I am trying to figure out how to set up an SSL farm with haproxy and SSL reverse proxies and I am looking for some general advice:
Is it possible to meet all of the following:
- Load balance requests against the SSL farm and have failover so more than one SSL box will be possible (perhaps the sslcheck in haproxy will help with this).
- Get an HTTP log that has the actual client IP addresses in it.
- No TProxy Requirement
If all 3 of these are not possible I am wondering what the tradeoffs might be.

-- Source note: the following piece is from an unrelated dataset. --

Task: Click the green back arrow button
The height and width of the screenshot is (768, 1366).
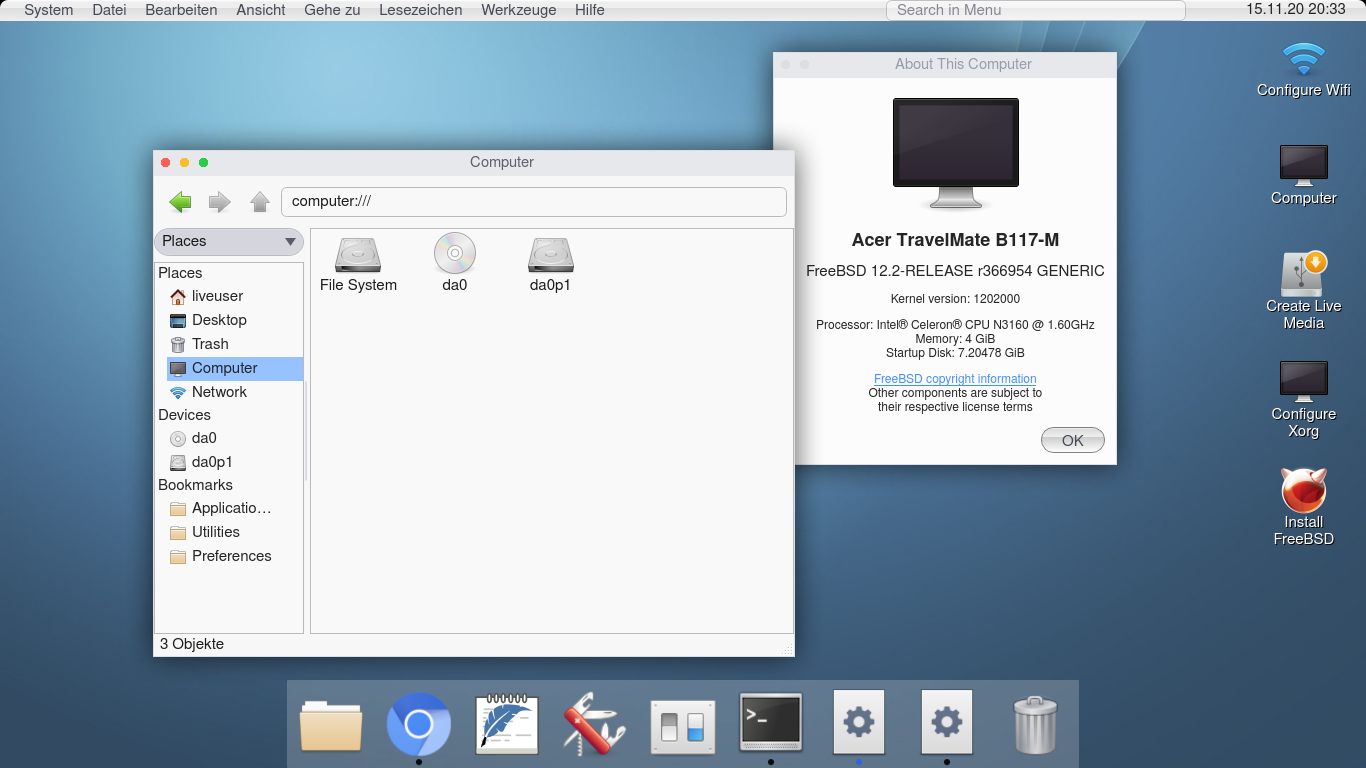Action: click(x=179, y=202)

Right now I am considering something like the following but this could change:
Haproxy 443 TCP Proxy Frontend -> SSL Proxies (Maybe Nginx) on High Ports -> Haproxy HTTP Front-End -> Webservers
I realize I could probably skip the second hop back to haproxy but the single perspective of everything in HAproxy might be nice. Also if I have to use TProxy, maybe going back to haproxy from the SSL farm will make the routing simpler?
References:
http://haproxy.1wt.eu/download/1.5/doc/configuration.txt
http://1wt.eu/articles/2006_lb/index_05.html
Best Answer
Kyle,
if you only need fail-over for the SSL part and not load balancing, here's what I suggest. You install haproxy + keepalived + stunnel (patched) on two nodes. Keepalived owns the service address and checks for the presence of the stunnel and haproxy processes to compute its weight so that the node in best shape is the master. Stunnel receives the traffic on port 443 and locally forwards it to haproxy on any port you like. In order for haproxy to log the client's IP address, you need the x-forwarded-for patch for stunnel (you can find it on my site). You'll then tell haproxy to log the x-forwarded-for header.
There is a limitation however. If you support HTTP keep-alive, then stunnel will only add the x-forwarded-for header once, which is a bit problematic. At Exceliance, we've started working on a patch to forward the connection parameters from stunnel to haproxy instead of playing with the x-forwarded-for. That way, haproxy believes it gets its connection from the real client. If you're interested, tell me, we can send it to you once it's complete.